An Interesting Food Blog

An old friend, after overcoming his amazement that I have a blog (actually, I think he was just shocked that I know how to write) suggested that I take a look at FXcuisine. The writer lives on Lake Geneva in Switzerland, and is from the Valais, near the Italian border. English is obviously not his first language, but this guy knows how to write about, and take photographs of food. The occasional minor error just highlights the fact that he speaks several languages, and his English is better than that of some native speakers.

“Fooded Out.” When Is Enough Enough?

I love to eat. I love to eat good food. I love to eat to excess.
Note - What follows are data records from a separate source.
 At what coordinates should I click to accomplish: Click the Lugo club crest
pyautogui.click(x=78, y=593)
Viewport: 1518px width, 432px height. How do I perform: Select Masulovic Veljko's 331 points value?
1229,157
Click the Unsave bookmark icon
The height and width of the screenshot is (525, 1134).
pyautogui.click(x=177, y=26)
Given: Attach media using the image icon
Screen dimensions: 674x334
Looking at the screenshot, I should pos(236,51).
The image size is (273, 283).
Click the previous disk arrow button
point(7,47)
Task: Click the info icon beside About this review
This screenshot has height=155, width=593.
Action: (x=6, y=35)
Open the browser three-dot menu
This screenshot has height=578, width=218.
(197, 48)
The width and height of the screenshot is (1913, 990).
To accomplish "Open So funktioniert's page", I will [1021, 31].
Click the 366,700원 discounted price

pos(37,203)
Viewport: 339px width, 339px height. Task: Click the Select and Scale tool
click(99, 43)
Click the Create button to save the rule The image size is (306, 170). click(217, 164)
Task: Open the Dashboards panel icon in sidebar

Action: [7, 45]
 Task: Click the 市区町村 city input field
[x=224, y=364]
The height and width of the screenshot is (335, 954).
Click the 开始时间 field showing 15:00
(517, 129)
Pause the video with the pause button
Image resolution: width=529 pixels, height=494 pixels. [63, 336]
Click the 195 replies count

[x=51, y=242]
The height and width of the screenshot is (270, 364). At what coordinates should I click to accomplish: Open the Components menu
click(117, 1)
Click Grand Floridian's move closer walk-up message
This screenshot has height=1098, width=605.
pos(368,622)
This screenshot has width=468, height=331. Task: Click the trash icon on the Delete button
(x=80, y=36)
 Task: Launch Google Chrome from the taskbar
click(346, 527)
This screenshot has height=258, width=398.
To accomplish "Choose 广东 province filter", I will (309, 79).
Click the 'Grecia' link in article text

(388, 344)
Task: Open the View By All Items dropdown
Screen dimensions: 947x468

But sometimes, I just get tired of the constant bombardment of food during holidays, or those weird long weekends when friend and family visits overlap, and it seems as if there is a contest to see who can put the most rich food on the table. Sometimes, I just want to sit down with a simple meal, a nice glass of wine, and relax and chat. Why does everything have to be a food brawl? Oh, don’t answer that, because I really enjoy those brawls. But in the rush to overload the table, sometimes we lose sight of the pleasures of good food, good drink and good company.

Today was a good example. But for some reason, a few of us gravitated away from the table and toward a comfortable set of sofa and chairs and sat for an hour or so, speaking of absolutely nothing important, eating nothing and nursing a few glasses of good wine. And it was lovely.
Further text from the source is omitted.